SET TASK A -
In the records below, count the lines that contain the string "Toggle". Reply with the number alone.

PAGE EXTRACT -

# # # #

Forbes Magazine projected global spending on information security to reach $124 billion in 2019. This shouldn’t be wholly unexpected: digital security is a priority for companies and every high-profile breach is more reason for organizations to invest in defenses. As threats from outside attackers become even more severe, this strong financial focus is fitting.

 

One of the best security investments that companies can make is to ensure that their CISO (Chief Information Security Officer) has the responsibility and oversight to direct a robust response. The CISO position has grown in visibility and prominence recently, and it's incumbent upon today's leaders to make sure that these officers don't get buried in organizational charts. Information security as a priority affects all levels of businesses operations, and a clear response from the top levels of leadership is essential for long-term operational success. To invest in future stability  – a goal that should be at the top of every business leader’s list – companies need to ensure that their CISO is empowered and prepared going forward.

 

The Current State of the CISO Role

The decision-making power of a CISO depends on reporting structures and collaboration. Organizational charts have much to say about the prominence of the CISO role, and companies who give these leaders clear reporting channels position themselves for success. In an article for Security Intelligence, writer Christophe Veltsos reflected upon the hierarchies most CISOs operate in. Sometimes, he claimed, a lack of influence with other senior leaders can inhibit the power of technology leaders, even if they communicate regularly. Veltsos wrote, “it isn’t always clear whether those interactions constitute true risk management or merely lip service.” Without the right influence, CISOs are unable to ensure the best results.

 

 

When it comes to security, reporting channels should encourage as much cooperation between executives as possible. This collaboration is important for all business functions, but it is especially critical for security. In many cases, this approach leads to high-level work between CIOs, CFOs and CISOs, truly making information security a primary goal for the entire C-suite. Nearly every CIO is concerned with security as well (including some who have spoken to the National CIO Review, such as Dennis Yang or Beth O’Rorke), and the prominence of security threats now means that the best leadership teams must approach this issue as a critical priority. In situations where a CISO can quickly report key findings to receptive leaders, there is more room for a successful approach and quick response to any risks.

# # # #

[Records from a data collection]

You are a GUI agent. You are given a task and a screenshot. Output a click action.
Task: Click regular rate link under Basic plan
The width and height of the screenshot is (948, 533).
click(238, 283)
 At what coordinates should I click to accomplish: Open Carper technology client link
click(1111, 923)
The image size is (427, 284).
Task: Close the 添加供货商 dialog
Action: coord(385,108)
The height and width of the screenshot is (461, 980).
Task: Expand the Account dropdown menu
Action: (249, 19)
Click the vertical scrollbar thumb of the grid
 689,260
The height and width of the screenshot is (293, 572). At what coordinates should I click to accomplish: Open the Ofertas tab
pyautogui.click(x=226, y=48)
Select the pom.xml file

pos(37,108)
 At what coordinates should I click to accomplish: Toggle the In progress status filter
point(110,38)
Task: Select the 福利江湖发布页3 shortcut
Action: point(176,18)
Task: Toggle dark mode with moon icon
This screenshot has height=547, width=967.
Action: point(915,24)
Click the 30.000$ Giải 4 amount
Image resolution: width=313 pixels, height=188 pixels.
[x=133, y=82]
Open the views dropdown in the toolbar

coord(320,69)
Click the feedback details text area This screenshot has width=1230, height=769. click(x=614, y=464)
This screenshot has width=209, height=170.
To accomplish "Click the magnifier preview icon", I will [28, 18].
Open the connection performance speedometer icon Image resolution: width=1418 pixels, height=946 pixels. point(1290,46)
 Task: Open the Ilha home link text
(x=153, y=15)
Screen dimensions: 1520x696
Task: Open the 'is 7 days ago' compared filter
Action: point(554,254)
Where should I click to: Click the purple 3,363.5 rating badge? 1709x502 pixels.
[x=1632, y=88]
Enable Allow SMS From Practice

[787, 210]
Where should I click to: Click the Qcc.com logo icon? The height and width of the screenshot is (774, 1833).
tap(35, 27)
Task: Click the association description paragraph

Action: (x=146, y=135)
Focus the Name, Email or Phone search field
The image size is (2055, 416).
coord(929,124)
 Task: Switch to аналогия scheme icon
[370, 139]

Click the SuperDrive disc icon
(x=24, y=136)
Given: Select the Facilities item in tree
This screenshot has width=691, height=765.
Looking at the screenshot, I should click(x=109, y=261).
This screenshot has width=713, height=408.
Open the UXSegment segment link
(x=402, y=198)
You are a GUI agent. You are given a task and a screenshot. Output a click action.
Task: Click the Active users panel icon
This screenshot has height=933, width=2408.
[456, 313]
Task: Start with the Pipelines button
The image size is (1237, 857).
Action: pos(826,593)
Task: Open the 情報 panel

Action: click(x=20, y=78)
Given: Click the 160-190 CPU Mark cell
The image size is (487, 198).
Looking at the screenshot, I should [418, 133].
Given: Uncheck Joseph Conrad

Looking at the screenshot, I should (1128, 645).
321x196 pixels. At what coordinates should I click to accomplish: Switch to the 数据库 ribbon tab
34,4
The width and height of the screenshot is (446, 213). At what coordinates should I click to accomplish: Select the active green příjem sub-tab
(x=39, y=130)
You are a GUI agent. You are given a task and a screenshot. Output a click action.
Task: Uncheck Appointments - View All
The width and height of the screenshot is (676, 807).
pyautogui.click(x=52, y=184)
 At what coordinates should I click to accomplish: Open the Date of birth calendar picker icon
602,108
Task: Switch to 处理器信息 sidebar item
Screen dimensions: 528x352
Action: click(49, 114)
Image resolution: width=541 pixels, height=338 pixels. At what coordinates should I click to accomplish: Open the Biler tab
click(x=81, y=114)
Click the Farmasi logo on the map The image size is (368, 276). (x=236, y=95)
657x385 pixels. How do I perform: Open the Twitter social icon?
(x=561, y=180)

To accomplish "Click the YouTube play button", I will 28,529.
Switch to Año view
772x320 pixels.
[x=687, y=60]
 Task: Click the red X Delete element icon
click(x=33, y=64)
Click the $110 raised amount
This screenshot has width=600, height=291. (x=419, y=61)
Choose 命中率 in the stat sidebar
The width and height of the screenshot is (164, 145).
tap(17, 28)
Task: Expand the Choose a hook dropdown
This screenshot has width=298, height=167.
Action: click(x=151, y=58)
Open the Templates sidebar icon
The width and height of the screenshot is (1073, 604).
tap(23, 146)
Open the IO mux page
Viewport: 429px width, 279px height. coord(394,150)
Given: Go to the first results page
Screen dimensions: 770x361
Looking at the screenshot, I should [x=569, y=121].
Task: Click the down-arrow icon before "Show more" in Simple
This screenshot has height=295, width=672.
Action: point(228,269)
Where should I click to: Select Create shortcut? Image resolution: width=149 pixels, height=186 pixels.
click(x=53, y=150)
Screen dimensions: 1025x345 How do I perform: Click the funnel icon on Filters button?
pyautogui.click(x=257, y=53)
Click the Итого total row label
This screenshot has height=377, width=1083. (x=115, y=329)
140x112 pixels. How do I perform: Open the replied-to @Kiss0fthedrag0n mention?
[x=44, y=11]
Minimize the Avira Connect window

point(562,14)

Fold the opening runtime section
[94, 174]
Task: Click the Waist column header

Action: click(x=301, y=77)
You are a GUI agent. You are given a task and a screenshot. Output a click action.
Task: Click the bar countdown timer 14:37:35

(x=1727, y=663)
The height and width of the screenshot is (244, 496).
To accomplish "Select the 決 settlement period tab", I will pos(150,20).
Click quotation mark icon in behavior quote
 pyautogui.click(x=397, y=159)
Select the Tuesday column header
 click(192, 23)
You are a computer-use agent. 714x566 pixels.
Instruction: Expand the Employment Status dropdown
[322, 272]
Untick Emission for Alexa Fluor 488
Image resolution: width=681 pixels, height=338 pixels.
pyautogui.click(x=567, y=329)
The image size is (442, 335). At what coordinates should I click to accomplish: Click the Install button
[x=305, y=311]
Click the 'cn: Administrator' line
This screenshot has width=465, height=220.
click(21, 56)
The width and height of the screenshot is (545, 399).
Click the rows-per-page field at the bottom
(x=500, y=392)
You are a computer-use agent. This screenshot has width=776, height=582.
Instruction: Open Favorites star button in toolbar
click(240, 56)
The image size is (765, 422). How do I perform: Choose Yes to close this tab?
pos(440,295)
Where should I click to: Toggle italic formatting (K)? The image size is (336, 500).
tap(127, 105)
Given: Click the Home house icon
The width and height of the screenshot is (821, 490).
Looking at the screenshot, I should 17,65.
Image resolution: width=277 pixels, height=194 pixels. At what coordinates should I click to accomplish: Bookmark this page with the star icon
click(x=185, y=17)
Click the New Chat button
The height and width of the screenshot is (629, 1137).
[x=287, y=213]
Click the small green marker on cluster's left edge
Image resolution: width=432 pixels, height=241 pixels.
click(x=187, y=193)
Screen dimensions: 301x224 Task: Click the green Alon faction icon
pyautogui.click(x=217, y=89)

# # # #

SET TASK B -
For each statement below, say yes or no according to the CISO article above, and quote the exact words that decide it. (i) Forbes Magazine projected global information security spending of $124 billion in 2019. (ii) Christophe Veltsos wrote his article for the National CIO Review. (iii) The CISO position has become less visible in recent years.

CORRECT ANSWER A -
3

CORRECT ANSWER B -
(i) Yes: "Forbes Magazine projected global spending on information security to reach $124 billion in 2019."
(ii) No: "In an article for Security Intelligence, writer Christophe Veltsos reflected upon the hierarchies most CISOs operate in."
(iii) No: "The CISO position has grown in visibility and prominence recently"